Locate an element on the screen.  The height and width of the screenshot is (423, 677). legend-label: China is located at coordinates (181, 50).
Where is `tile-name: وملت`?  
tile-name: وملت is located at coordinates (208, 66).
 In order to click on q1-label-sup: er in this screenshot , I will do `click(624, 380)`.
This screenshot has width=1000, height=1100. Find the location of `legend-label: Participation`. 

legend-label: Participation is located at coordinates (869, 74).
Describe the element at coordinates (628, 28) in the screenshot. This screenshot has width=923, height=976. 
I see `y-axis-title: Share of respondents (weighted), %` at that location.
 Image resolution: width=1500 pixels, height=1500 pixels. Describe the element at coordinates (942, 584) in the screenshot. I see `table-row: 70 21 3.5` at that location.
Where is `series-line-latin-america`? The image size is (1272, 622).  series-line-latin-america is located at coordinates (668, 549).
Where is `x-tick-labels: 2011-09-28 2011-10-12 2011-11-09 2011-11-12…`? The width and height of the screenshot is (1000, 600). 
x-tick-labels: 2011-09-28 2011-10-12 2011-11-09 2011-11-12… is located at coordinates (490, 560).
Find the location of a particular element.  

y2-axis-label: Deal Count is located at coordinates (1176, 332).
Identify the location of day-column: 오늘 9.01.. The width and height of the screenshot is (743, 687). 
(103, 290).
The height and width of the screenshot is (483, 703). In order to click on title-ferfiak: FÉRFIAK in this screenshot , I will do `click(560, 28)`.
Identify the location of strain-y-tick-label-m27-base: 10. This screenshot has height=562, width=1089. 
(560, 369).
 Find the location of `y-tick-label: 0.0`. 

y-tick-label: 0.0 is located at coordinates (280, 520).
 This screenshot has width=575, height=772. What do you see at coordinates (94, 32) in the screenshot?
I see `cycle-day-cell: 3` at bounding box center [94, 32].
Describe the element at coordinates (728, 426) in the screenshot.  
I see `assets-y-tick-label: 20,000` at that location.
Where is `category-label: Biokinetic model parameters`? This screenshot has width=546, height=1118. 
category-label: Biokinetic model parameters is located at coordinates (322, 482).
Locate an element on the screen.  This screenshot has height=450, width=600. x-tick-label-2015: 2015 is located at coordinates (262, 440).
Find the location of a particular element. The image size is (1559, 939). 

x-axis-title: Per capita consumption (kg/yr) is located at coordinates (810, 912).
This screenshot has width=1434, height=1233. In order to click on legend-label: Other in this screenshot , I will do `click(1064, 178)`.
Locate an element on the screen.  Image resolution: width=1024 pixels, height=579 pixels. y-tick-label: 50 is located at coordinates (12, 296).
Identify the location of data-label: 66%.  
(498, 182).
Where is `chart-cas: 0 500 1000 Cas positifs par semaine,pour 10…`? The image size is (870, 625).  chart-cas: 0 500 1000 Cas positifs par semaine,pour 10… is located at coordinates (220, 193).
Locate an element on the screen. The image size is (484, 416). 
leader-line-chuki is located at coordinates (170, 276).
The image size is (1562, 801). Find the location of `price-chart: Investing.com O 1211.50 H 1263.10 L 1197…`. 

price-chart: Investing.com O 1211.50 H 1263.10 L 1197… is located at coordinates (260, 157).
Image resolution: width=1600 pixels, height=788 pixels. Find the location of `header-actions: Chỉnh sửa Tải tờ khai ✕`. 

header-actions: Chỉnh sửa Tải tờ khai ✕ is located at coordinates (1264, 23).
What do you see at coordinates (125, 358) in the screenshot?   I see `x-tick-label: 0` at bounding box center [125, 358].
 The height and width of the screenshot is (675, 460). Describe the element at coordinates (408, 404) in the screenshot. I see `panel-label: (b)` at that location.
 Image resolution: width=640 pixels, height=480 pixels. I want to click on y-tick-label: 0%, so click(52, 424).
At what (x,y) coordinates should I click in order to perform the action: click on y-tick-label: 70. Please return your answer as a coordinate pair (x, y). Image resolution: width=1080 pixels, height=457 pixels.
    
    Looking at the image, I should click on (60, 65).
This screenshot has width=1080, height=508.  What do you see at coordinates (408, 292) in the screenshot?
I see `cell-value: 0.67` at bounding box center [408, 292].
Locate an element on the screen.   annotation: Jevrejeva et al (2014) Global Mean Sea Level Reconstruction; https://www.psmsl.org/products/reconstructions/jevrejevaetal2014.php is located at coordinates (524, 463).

### Prompt
Copy out all of the material above word for word, keeping every line in its original order.

### Task answer
Locate an element on the screen.  The height and width of the screenshot is (423, 677). legend-label: China is located at coordinates (181, 50).
Where is `tile-name: وملت`?  
tile-name: وملت is located at coordinates (208, 66).
 In order to click on q1-label-sup: er in this screenshot , I will do `click(624, 380)`.
This screenshot has width=1000, height=1100. Find the location of `legend-label: Participation`. 

legend-label: Participation is located at coordinates (869, 74).
Describe the element at coordinates (628, 28) in the screenshot. This screenshot has width=923, height=976. 
I see `y-axis-title: Share of respondents (weighted), %` at that location.
 Image resolution: width=1500 pixels, height=1500 pixels. Describe the element at coordinates (942, 584) in the screenshot. I see `table-row: 70 21 3.5` at that location.
Where is `series-line-latin-america`? The image size is (1272, 622).  series-line-latin-america is located at coordinates (668, 549).
Where is `x-tick-labels: 2011-09-28 2011-10-12 2011-11-09 2011-11-12…`? The width and height of the screenshot is (1000, 600). 
x-tick-labels: 2011-09-28 2011-10-12 2011-11-09 2011-11-12… is located at coordinates (490, 560).
Find the location of a particular element.  

y2-axis-label: Deal Count is located at coordinates (1176, 332).
Identify the location of day-column: 오늘 9.01.. The width and height of the screenshot is (743, 687). 
(103, 290).
The height and width of the screenshot is (483, 703). In order to click on title-ferfiak: FÉRFIAK in this screenshot , I will do `click(560, 28)`.
Identify the location of strain-y-tick-label-m27-base: 10. This screenshot has height=562, width=1089. 
(560, 369).
 Find the location of `y-tick-label: 0.0`. 

y-tick-label: 0.0 is located at coordinates (280, 520).
 This screenshot has width=575, height=772. What do you see at coordinates (94, 32) in the screenshot?
I see `cycle-day-cell: 3` at bounding box center [94, 32].
Describe the element at coordinates (728, 426) in the screenshot.  
I see `assets-y-tick-label: 20,000` at that location.
Where is `category-label: Biokinetic model parameters`? This screenshot has width=546, height=1118. 
category-label: Biokinetic model parameters is located at coordinates (322, 482).
Locate an element on the screen.  This screenshot has height=450, width=600. x-tick-label-2015: 2015 is located at coordinates (262, 440).
Find the location of a particular element. The image size is (1559, 939). 

x-axis-title: Per capita consumption (kg/yr) is located at coordinates (810, 912).
This screenshot has width=1434, height=1233. In order to click on legend-label: Other in this screenshot , I will do `click(1064, 178)`.
Locate an element on the screen.  Image resolution: width=1024 pixels, height=579 pixels. y-tick-label: 50 is located at coordinates (12, 296).
Identify the location of data-label: 66%.  
(498, 182).
Where is `chart-cas: 0 500 1000 Cas positifs par semaine,pour 10…`? The image size is (870, 625).  chart-cas: 0 500 1000 Cas positifs par semaine,pour 10… is located at coordinates (220, 193).
Locate an element on the screen. The image size is (484, 416). 
leader-line-chuki is located at coordinates (170, 276).
The image size is (1562, 801). Find the location of `price-chart: Investing.com O 1211.50 H 1263.10 L 1197…`. 

price-chart: Investing.com O 1211.50 H 1263.10 L 1197… is located at coordinates (260, 157).
Image resolution: width=1600 pixels, height=788 pixels. Find the location of `header-actions: Chỉnh sửa Tải tờ khai ✕`. 

header-actions: Chỉnh sửa Tải tờ khai ✕ is located at coordinates (1264, 23).
What do you see at coordinates (125, 358) in the screenshot?   I see `x-tick-label: 0` at bounding box center [125, 358].
 The height and width of the screenshot is (675, 460). Describe the element at coordinates (408, 404) in the screenshot. I see `panel-label: (b)` at that location.
 Image resolution: width=640 pixels, height=480 pixels. I want to click on y-tick-label: 0%, so click(52, 424).
At what (x,y) coordinates should I click in order to perform the action: click on y-tick-label: 70. Please return your answer as a coordinate pair (x, y). Image resolution: width=1080 pixels, height=457 pixels.
    
    Looking at the image, I should click on (60, 65).
This screenshot has width=1080, height=508.  What do you see at coordinates (408, 292) in the screenshot?
I see `cell-value: 0.67` at bounding box center [408, 292].
Locate an element on the screen.   annotation: Jevrejeva et al (2014) Global Mean Sea Level Reconstruction; https://www.psmsl.org/products/reconstructions/jevrejevaetal2014.php is located at coordinates (524, 463).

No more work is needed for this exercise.